|
|
|
|
|
by UglyToad
1833 days ago
|
|
I think my problem with this approach and why I lean to favouring the more obvious and verbose comment is, if I'm reading the code it's probably because something is broken (or I need to change something in the area). With the function I think, "is it and if it is what else does it change?". Is that function definition actually doing what it says it is? So now I have to add another stack frame to my mental model, go to definition on the function, confirm that is indeed what it claims to do, pop the frame and resume my reading of the parent method. With the comment I get the statement of intent and can see if the code matches inline. Now it's fair to say a good code review culture (and immutability) might create code where there's more room to trust named functions, but I've not seen it yet. |
|
Whether I read a function name or comment personally that does pre occupy my mind and sets the mental frame for what comes next. If the comment or function name say doX() or //this does X then I expect it to do that but need to be on the lookout for whether it actually does that.

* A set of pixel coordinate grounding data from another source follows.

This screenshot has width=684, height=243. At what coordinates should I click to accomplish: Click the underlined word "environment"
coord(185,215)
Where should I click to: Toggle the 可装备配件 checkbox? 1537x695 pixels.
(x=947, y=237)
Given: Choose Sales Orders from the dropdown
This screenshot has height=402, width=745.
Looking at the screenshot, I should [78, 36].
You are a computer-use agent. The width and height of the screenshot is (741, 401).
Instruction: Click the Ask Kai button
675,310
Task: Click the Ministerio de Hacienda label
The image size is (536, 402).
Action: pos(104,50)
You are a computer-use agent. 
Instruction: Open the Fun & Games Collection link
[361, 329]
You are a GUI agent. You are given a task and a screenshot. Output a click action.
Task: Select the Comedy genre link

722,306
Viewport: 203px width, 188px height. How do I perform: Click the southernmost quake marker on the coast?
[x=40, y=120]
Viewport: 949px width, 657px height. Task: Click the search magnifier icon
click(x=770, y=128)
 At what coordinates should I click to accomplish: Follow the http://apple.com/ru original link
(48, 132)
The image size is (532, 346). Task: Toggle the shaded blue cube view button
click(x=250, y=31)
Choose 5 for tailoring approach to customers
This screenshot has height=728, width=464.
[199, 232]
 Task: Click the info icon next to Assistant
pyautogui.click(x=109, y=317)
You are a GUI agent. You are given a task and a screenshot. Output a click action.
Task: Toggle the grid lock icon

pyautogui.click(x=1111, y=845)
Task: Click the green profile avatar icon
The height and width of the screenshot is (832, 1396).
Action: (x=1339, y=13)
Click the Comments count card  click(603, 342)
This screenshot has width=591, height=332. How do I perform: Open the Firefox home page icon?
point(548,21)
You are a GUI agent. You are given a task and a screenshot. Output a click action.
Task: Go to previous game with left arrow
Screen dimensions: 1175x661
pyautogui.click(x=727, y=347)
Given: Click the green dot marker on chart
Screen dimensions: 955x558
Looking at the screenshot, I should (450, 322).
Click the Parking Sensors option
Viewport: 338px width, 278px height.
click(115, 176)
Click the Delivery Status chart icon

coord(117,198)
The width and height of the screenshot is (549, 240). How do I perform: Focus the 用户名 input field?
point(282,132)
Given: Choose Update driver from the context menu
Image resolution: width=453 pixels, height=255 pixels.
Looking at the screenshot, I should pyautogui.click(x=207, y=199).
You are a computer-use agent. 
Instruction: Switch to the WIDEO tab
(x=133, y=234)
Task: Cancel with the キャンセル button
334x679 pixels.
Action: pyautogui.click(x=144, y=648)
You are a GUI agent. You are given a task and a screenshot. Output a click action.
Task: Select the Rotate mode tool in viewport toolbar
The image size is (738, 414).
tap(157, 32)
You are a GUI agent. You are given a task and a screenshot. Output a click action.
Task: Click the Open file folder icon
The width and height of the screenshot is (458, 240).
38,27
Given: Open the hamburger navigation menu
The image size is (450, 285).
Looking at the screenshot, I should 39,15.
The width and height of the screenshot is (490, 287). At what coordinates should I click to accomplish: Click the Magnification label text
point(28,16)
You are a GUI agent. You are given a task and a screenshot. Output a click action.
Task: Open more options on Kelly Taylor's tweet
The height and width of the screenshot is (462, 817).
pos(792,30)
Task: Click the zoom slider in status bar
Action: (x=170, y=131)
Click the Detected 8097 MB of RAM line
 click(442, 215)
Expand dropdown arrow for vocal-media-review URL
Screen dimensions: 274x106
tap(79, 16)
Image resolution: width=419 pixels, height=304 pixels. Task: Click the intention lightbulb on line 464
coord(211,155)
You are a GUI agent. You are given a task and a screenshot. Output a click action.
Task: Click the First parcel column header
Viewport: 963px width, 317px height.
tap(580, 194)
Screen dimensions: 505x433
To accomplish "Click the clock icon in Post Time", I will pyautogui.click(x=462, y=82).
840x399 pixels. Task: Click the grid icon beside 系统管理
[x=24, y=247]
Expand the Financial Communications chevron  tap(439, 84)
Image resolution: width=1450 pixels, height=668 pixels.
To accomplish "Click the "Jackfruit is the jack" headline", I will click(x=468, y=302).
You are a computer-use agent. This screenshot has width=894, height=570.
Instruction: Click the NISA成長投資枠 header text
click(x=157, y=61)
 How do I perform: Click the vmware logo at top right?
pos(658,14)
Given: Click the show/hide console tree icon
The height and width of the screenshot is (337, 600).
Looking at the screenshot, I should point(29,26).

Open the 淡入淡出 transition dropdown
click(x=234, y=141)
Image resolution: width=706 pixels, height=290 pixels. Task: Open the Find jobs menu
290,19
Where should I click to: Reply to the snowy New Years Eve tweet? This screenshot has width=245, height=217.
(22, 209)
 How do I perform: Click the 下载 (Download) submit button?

With a function though I can easily step out if this part turns out not to be interesting, I can easily step over it next round if debugging, I don't need to keep track of where //this does X ends etc.
Of course none of these help if the previous author was really bad at what they were trying to communicate. They can both implement doY() in a function called doX() and have //do Y code run in with //do X for example by interleaving statements for both. If we assume we'll intentioned authors for both though, I would tend to see more pros for structuring code with functions than via comments.